India and Singapore link UPI and PayNow in cross-border payments push

India and Singapore have linked their digital payments systems, UPI and PayNow, to enable instant and low-cost fund transfers in a major push to disrupt the cross-border transactions between the two nations that amounts to over $1 billion each year.

The linkage between the two systems went live Tuesday, the two nations’ central banks said at a press conference. Eight banks including DBS, Liquid Group, Axis Bank and State Bank of India from Singapore and India are currently participating in the collaboration, they said. Citizens in each nation can use their local payments systems to send money to those in the foreign land in “real-time.”

For now, an Indian user can remit up to 1000 Singapore dollars a day, the Reserve Bank of India said.
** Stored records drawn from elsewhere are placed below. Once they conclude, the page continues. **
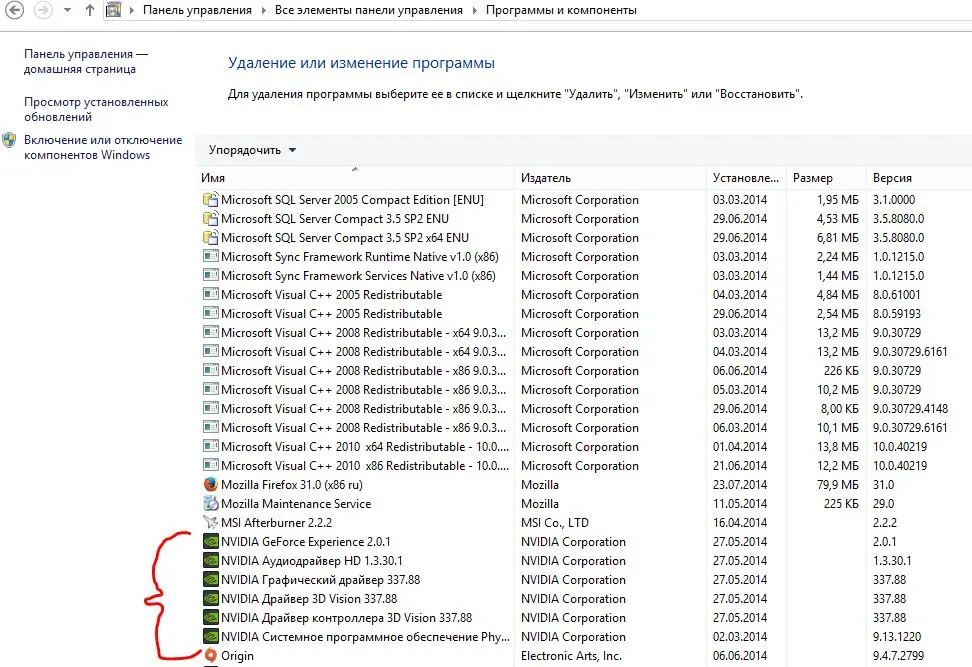972x667 pixels.
Task: Open recent locations dropdown next to Forward arrow
Action: click(68, 11)
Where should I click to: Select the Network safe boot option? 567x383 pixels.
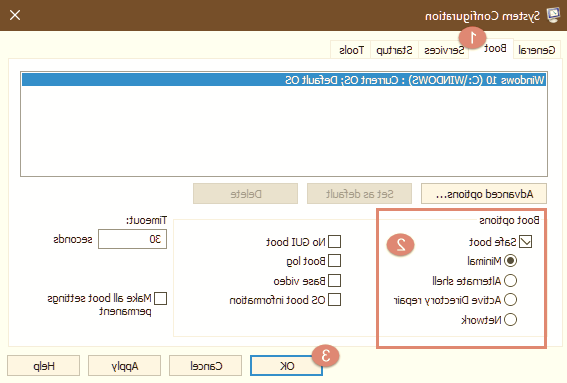pyautogui.click(x=510, y=319)
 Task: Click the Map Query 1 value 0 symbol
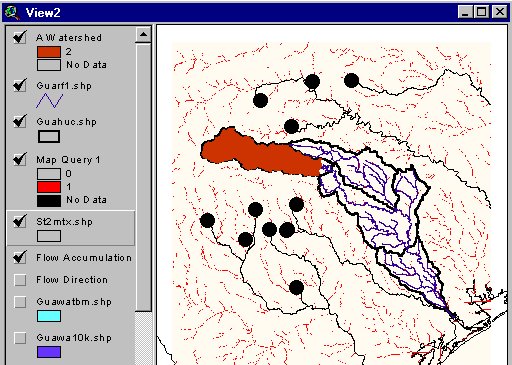[x=49, y=174]
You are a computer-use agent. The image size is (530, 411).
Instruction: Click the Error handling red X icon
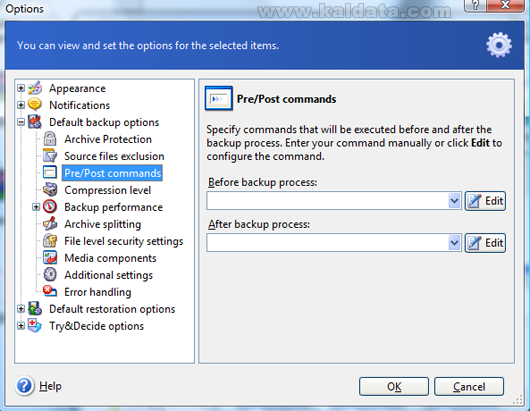(50, 291)
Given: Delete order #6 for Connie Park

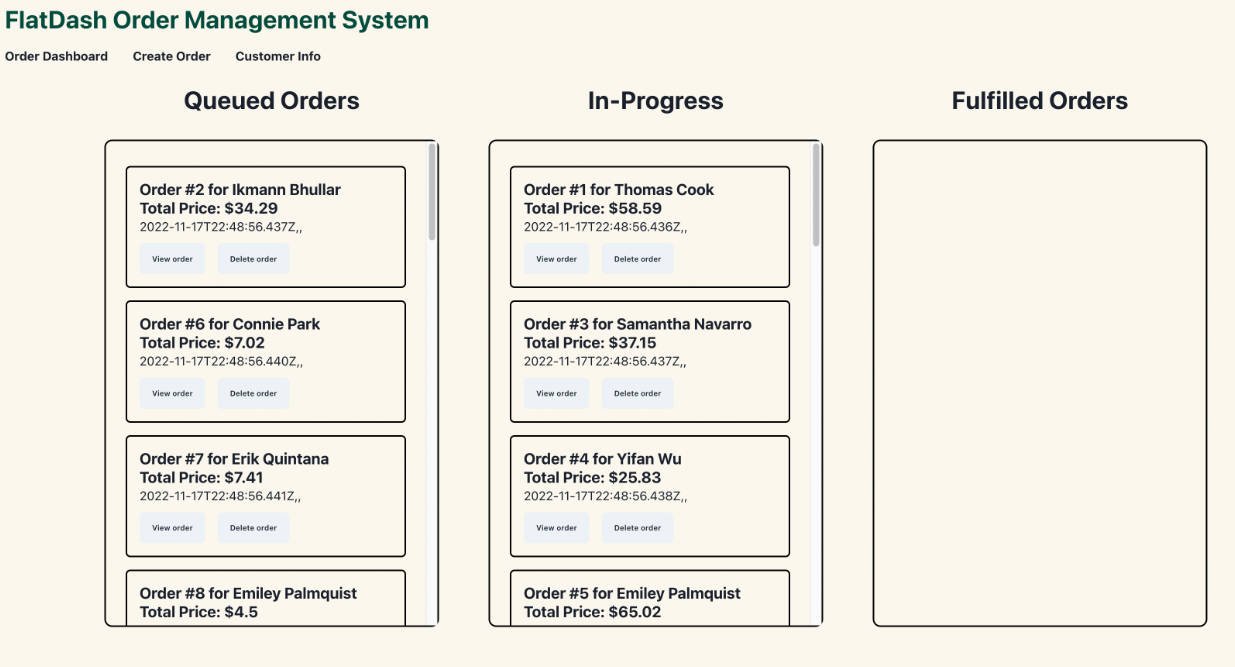Looking at the screenshot, I should (254, 393).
The two nations announced their plan to link their payments systems in 2021 and had originally set a deadline of July 2022 to go live with the collaboration. “The PayNow-UPI linkage is India’s first cross-border, real-time system linkage and Singapore’s second. It’s also the world’s first such linkage feature cloud-based infrastructure and participation by non-bank financial institutions,” said Singapore Prime Minister Lee Hsien Loong at the conference.

“As we progressively add more users and use cases, the PayNow and UPI linkage will grow in utility and contribute more to facilitating our trade and our people to people links,” he added.

UPI, a seven-year-old payments infrastructure developed by a coalition of retail banks, has become the most popular way Indians transact online.

The system, adopted by scores of local and global firms including Walmart, Google and Facebook, processes over 8 billion transactions a month. Like UPI, Singapore’s PayNow also offers interoperability between banks and payments apps in the nation, allowing users from one payment app to make transactions to those on other apps.

Nearly 250 million people across the world send over $500 billion in cross-border remittances annually, according to Citi. But the space is ripe for disruption. “The fees are extremely high. It is embarrassing that we have not solved this issue so far,” Citi analysts wrote. Global average cost for sending money is around 6.5%.

Tuesday’s announcement is the latest in an ongoing effort from New Delhi to launch and expand its tech infrastructure such as UPI and DigiLocker to other nations. India plans to use its ongoing presidency of the G20 forum to make presentations to other nations about its digital infrastructure.